Implantés au Canada depuis plus de vingt ans par Stéphane Beaulne, chercheur clinicien et Professeur à l’Université de Nipissing, les DAR sont présents en France depuis 2016. En 2022, le point d’étape de la mise en œuvre de la stratégie nationale en recense 33 et pour cette rentrée scolaire 29 nouvelles ouvertures sont prévues.
A qui s’adressent ces dispositifs ? Quelles sont leurs spécificités et quels sont leurs modes opératoires ?
Avec la création du tout premier dispositif national à l’école de Saint-Germain-les-Vergnes (19), les DAR sont bien représentés sur le territoire de l’ex région Limousin (voir le recensement de ces dispositifs sur notre site). Nous avons pu observer celui porté par l’Association APF France handicap au collège Maurice Genevoix de Couzeix (87) qui accueille des élèves autistes et/ou porteurs d’autres troubles du neurodéveloppement. C’est en s’appuyant sur l’expertise de ces professionnels que le CRA Limousin souhaite répondre à ces questions.
Un projet inclusif et fédérateur
Historiquement à la pointe de l’inclusion, le collège Maurice Genevoix bénéficie de la proximité de l’Institut d’Education Motrice (IEM) de Couzeix porté par l’Association APF France handicap. Déjà doté d’Unités d’Enseignements Externalisées (UEE) et d’Unités localisées pour l’inclusion scolaire (Ulis), l’établissement a vu son offre de scolarisation s’enrichir d’un dispositif d’autorégulation depuis la rentrée 2022.
Initialement nous aurions dû ouvrir en septembre 2021 mais la mise en place effective n’a pu se faire qu’à la rentrée suivante. Nous avons dans un premier temps accueilli trois élèves : deux en 6ème et un autre déjà scolarisé qui passait en 5ème. Cette année nous avons trois nouveaux arrivants en 6ème. Nous allons progressivement étendre notre capacité d’accueil à dix places. Nous sommes un DAR qui s’adresse aux élèves ayant un Trouble du Neuro-Développement (TND). Nous pouvons donc accueillir d’autres enfants que des autistes même si pour cette deuxième année de fonctionnement ils composent en très grande partie nos effectifs.
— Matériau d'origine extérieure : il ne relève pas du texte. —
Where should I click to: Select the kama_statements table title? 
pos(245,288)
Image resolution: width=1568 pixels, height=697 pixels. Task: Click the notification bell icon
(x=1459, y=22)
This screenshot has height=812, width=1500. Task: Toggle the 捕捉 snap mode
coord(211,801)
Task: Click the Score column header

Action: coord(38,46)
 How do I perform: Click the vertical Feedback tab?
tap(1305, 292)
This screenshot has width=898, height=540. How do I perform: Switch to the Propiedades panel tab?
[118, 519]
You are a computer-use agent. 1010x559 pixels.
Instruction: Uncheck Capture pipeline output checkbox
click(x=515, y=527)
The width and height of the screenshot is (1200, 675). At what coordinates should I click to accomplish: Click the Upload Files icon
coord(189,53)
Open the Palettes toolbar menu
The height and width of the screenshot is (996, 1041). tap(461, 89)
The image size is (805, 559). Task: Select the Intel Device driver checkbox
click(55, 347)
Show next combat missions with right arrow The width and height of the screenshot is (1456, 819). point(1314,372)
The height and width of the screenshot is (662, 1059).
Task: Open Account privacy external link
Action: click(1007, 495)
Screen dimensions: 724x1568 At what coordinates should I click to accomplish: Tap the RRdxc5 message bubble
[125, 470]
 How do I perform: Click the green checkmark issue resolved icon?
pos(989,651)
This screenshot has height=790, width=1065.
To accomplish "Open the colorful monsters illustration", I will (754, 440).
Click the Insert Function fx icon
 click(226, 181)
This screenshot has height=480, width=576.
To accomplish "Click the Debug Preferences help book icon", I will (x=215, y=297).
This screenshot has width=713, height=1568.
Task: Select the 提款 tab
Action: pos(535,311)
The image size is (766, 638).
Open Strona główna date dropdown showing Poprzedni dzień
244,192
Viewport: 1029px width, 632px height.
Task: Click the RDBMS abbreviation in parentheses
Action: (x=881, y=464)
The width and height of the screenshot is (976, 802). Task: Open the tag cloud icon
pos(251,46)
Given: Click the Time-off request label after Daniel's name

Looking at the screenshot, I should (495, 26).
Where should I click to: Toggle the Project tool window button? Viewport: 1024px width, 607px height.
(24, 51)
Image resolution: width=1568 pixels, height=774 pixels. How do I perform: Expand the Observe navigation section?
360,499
Amandine ORIOL (coordinatrice du pôle d’appui médico-sociale pour la scolarisation)
Pour accueillir ce public et intégrer ce nouveau dispositif, un temps de formation de l’ensemble du personnel est imposé par le cahier des charges.
Avant l’ouverture nous avons bénéficié d’une formation sur cinq jours pour laquelle l’ensemble des intervenants du collège étaient conviés, pas uniquement ceux du DAR. J’ai été très agréablement surprise car beaucoup d’entre eux étaient présents pour comprendre en quoi consistait le dispositif, comment il se différenciait des autres et quelle était sa philosophie.
Pour les professionnels détachés de l’APF, nous avons également pu compléter notre formation initiale par l’obtention d’un Certificat National d’Intervention en Autisme (CNIA), formation réalisée sur une année, nous permettant d’acquérir une vraie expertise dans l’autisme, ce qui nous sert énormément sur le dispositif.
Aude MAZAUD (éducatrice spécialisée)
L’équipe du DAR se compose de deux enseignantes d’autorégulation, de deux éducateurs à temps plein et d’une ergothérapeute qui intervient deux jours par semaine. D’autres professionnels du médico-social peuvent également être sollicités selon les besoins des élèves.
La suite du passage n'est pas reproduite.